A Serious Call to a Devout and Holy Life. Adapted to the State and Condition of all Orders of Christians.
London: Printed for William Innys, at the West End of St. Paul's, 1729. Some foxing and toning, mostly to first and last few leaves, but otherwise fresh throughout. Modern bookplate (Christopher Clark Geest [1936-2023]) to front pastedown. A very good copy. Modern full period-style paneled calf. New endpapers. Octavo. [2], vi, 499, [5, ads] pp. Item #17499
“It is the Serious Call, a plea for the return to the practice of private individual piety, in an unadorned, lucid and deeply moving style, on which his reputation chiefly stands. Its peculiar force is difficult to convey; authorities as different as Gibbon, Lord Lyttelton and George Whitefield spoke enthusiastically of it. Samuel Johnson attributed to it his first attention to religion. But the most significant testimony is that of John Wesley, who reaped where Law had sown. Writing after they had parted company, he said: ‘it will hardly be excelled, if it be equalled, in the English language, either for beauty of expression or for justice and depth of thought,” (Printing and the Mind of Man, 187).

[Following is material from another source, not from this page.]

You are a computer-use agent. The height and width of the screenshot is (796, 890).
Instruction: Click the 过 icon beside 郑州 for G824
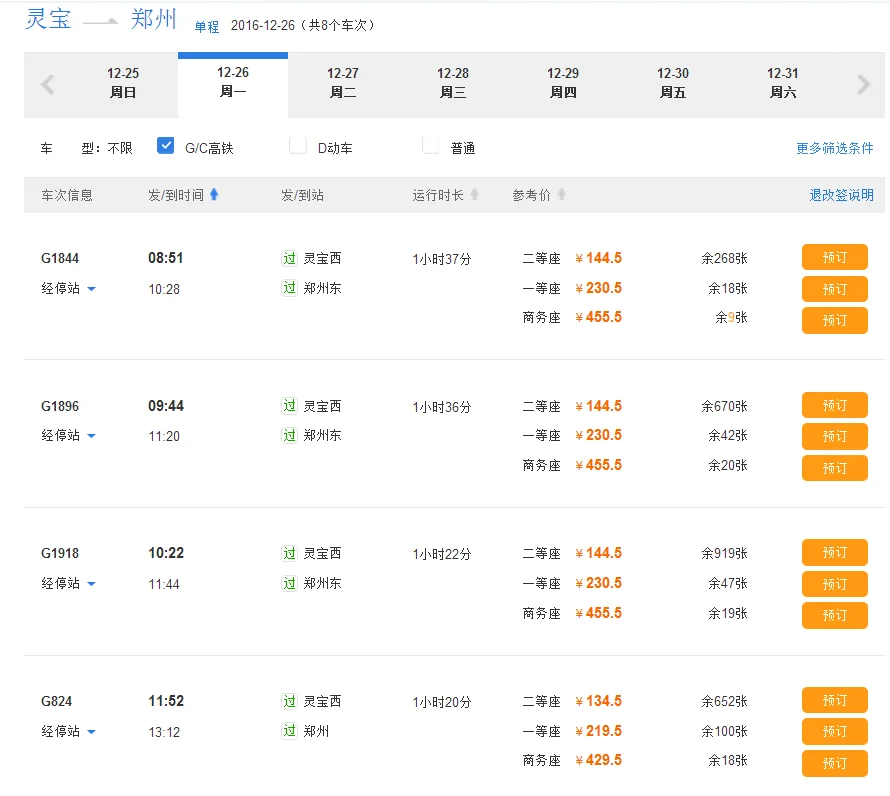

Boswell quotes Johnson as saying, “When at Oxford I took up Law’s Serious Call to a Holy Life, expecting to find a dull book (as such books generally are), and perhaps to laugh at it. But I found Law quite an overmatch for me: and this was the first occasion of my thinking in earnest of religion, after I became capable of rational inquiry.” Printing and the Mind of Man 187.